Two LANs: one for office/admin and the ENCO system for broadcast and production
The station’s satellite system, Classical Public Radio Network, is a partnership between KUSC and Colorado Public Radio and provides classical music across the United States.

Eight members of the network’s staff are based at KUSC’s studios. Shows are produced in Los Angeles and Denver. Everything gets funneled via T-1 into CPRN’s Prophet Systems Audio Wizard audio server and automation at KBSU in Boise, Idaho, where the network’s satellite facilities are located.

Garcia wanted all connections and operations hardware centralized in a master control room. Interconnects, basic hardware and hard drives for storage systems, plus computer and telephone systems, are housed in one area.

“This is great compared to the old facility,” Garcia said. “We had three different rooms and it was really difficult to put things together and work.”

In its 55-year history, KUSC had always been located on the University of California campus. But space demands required a move to outside facilities, and the station found favorable lease terms on the 20th and 21st floors of an office building in downtown Los Angeles, minutes from the campus.

Garcia and KUSC management interviewed three architectural firms with broadcasting design experience, and chose Hellmuth, Obata and Kassabaum Inc., an award-winning firm with 22 offices. HOK also is working on two other stations in Los Angeles, KZLA(FM) and KPWR(FM).

Prepared

The designers had good things to say about their client.

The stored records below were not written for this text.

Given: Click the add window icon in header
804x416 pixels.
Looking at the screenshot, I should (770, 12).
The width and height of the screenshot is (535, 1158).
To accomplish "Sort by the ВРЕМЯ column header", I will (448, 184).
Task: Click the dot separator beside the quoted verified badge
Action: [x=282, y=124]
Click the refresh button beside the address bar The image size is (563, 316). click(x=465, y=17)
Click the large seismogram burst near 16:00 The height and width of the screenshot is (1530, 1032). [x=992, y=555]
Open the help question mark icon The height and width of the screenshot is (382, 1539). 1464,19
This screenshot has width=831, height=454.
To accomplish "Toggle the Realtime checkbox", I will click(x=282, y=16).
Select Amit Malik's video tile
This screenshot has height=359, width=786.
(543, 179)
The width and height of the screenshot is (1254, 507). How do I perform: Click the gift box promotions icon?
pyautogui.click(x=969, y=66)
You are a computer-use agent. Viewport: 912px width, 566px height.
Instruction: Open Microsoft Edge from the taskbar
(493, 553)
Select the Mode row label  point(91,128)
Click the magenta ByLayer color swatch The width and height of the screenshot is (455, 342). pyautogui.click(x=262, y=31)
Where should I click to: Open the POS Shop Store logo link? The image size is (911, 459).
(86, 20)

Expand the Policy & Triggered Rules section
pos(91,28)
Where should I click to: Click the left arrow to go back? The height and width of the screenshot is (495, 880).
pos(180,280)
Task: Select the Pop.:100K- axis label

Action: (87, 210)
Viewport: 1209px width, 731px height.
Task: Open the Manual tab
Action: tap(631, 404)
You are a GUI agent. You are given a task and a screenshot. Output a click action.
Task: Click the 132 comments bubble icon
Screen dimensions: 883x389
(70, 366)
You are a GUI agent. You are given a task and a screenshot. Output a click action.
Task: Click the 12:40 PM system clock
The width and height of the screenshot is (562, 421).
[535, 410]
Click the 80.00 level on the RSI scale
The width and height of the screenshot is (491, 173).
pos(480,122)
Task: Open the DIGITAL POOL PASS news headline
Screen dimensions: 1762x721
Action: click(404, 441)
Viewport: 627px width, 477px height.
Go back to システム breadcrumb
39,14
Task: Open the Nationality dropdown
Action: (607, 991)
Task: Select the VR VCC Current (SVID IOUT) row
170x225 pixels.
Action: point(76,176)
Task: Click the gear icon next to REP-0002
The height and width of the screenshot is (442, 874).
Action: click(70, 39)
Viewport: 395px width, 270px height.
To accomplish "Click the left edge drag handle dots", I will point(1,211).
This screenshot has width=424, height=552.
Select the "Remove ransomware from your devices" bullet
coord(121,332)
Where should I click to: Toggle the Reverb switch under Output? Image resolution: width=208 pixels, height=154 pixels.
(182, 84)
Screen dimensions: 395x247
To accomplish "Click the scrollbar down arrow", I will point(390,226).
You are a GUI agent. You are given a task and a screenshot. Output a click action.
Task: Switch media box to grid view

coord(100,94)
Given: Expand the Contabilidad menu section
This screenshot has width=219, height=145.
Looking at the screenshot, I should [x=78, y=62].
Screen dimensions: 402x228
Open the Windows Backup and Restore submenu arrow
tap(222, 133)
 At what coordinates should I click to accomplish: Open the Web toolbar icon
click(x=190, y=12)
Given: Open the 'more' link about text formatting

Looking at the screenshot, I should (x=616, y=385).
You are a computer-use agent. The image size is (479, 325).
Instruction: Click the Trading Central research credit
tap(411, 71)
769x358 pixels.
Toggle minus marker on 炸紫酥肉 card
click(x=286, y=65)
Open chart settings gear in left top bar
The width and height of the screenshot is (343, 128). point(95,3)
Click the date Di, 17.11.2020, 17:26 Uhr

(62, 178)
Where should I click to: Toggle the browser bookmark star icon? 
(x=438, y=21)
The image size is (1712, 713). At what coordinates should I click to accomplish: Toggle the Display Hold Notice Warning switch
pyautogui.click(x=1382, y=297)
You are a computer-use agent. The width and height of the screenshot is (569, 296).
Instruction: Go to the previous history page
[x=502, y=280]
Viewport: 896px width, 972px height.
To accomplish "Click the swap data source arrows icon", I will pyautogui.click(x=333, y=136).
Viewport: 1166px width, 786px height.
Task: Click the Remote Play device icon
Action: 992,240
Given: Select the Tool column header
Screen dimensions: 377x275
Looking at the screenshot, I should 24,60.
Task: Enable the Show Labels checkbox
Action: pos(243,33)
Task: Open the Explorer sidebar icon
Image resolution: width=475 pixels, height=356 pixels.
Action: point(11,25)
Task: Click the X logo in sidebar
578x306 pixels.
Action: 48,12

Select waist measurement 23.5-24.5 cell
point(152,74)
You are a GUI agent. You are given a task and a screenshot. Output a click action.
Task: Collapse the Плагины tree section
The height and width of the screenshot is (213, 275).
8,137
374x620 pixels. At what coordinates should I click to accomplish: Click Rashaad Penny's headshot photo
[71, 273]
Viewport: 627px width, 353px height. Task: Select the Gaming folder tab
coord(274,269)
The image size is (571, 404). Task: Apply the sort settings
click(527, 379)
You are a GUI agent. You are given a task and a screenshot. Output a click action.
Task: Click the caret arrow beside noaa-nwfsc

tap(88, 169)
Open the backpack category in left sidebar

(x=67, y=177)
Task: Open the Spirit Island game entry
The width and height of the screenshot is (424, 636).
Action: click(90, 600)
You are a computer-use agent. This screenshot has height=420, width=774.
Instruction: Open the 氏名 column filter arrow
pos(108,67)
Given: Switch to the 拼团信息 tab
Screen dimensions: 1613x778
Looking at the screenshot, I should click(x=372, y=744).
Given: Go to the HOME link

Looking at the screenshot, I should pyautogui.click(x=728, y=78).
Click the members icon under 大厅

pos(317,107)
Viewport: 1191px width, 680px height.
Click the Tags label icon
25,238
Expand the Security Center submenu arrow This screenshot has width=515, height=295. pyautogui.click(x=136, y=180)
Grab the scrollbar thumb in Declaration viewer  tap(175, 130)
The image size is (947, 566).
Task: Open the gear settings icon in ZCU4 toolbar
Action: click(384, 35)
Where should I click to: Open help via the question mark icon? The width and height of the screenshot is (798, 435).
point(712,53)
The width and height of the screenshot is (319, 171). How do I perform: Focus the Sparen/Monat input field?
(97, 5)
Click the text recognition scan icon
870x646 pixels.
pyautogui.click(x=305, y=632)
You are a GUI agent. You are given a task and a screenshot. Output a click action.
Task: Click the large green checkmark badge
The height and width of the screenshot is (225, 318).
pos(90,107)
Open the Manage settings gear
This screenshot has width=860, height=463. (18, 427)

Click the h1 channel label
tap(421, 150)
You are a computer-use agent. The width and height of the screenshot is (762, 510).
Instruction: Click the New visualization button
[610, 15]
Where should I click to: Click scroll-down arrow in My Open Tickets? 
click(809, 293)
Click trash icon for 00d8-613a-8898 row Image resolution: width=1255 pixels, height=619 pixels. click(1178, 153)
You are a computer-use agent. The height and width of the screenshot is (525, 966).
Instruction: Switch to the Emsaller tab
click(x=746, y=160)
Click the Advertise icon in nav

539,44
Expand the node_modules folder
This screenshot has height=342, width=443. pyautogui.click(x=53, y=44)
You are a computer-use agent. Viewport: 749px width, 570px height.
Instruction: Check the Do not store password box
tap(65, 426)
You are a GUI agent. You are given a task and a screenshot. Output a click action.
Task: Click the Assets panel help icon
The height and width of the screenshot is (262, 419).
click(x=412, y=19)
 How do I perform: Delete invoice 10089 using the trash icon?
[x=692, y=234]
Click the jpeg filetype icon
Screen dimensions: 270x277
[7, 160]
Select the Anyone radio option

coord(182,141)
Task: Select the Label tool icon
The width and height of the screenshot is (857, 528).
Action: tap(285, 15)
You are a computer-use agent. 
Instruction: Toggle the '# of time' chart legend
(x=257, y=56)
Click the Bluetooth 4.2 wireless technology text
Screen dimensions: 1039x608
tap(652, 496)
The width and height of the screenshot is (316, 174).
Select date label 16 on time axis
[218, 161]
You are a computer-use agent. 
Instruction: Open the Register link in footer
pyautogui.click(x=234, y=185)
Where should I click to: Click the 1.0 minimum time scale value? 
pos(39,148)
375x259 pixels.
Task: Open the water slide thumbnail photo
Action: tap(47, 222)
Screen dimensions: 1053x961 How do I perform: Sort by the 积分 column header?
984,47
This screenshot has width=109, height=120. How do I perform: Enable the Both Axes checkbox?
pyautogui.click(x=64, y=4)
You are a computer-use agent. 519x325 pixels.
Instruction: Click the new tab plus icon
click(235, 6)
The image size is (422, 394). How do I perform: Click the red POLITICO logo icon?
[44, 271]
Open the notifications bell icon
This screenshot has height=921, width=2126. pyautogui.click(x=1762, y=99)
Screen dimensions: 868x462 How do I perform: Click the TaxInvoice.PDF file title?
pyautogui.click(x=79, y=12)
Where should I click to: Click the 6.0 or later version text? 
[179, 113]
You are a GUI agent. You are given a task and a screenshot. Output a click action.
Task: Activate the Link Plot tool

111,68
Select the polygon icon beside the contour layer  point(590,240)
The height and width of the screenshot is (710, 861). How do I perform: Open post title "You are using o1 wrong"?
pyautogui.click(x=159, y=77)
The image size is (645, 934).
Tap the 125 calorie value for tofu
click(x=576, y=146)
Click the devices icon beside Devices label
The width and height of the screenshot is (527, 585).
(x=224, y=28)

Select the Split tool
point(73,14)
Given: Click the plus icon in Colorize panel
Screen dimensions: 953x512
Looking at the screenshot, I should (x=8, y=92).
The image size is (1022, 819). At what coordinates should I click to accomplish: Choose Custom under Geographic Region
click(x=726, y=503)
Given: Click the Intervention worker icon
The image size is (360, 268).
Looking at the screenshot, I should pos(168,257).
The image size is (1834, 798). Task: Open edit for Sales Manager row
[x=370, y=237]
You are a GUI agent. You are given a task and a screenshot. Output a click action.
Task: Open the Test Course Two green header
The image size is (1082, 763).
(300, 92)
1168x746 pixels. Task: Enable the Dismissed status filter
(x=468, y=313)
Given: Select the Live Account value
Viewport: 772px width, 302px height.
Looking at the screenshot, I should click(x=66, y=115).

“They were really knowledgeable about what they needed and what worked for them,” said Brett Shwery, vice president of the interior division of HOK. “The most important thing was placement of the studios. You have to be careful of the mechanical systems in the building.”

Shwery and his team consulted with KUSC and it was agreed to put the studios on the 20th floor, to avoid complications from heating, ventilation and air conditioning equipment above the 21st. The space on both floors had never been occupied, so wiring and cable installation were simplified.

The Los Angeles-based Victor Group and KUSC engineering staff provided studio wiring and interconnects. Telephone and data wiring were subcontracted out. The design plans took about four months, and construction took another four, ending with a grand opening for the station’s supporters in November 2001.

The studios were placed on interior walls. A complication came from a noisy gear mechanism for a private elevator servicing the offices. To solve the problem, HOK had the mechanism rebuilt with a base isolator.

One wall of the large interview studio borders on the station’s lobby space, and visitors can see the room’s activities through a large window. In fact, a unique floor plan and window placement on walls shared by the studios allows viewing between all six of the rooms. The studios use double-layered dry walls and ceilings, sound lock doors, airshafts and double-paned windows.

Ultimately, Garcia said the digital upgrade provides tremendous quality for the money available to a public radio station.

“I found it much easier to upgrade here rather than at a commercial station,” Garcia said. “At a commercial station, the obligation is to the stockholders; and the less spent on the station, the more returned to them. Our obligation is to the listeners because they pay for the station.”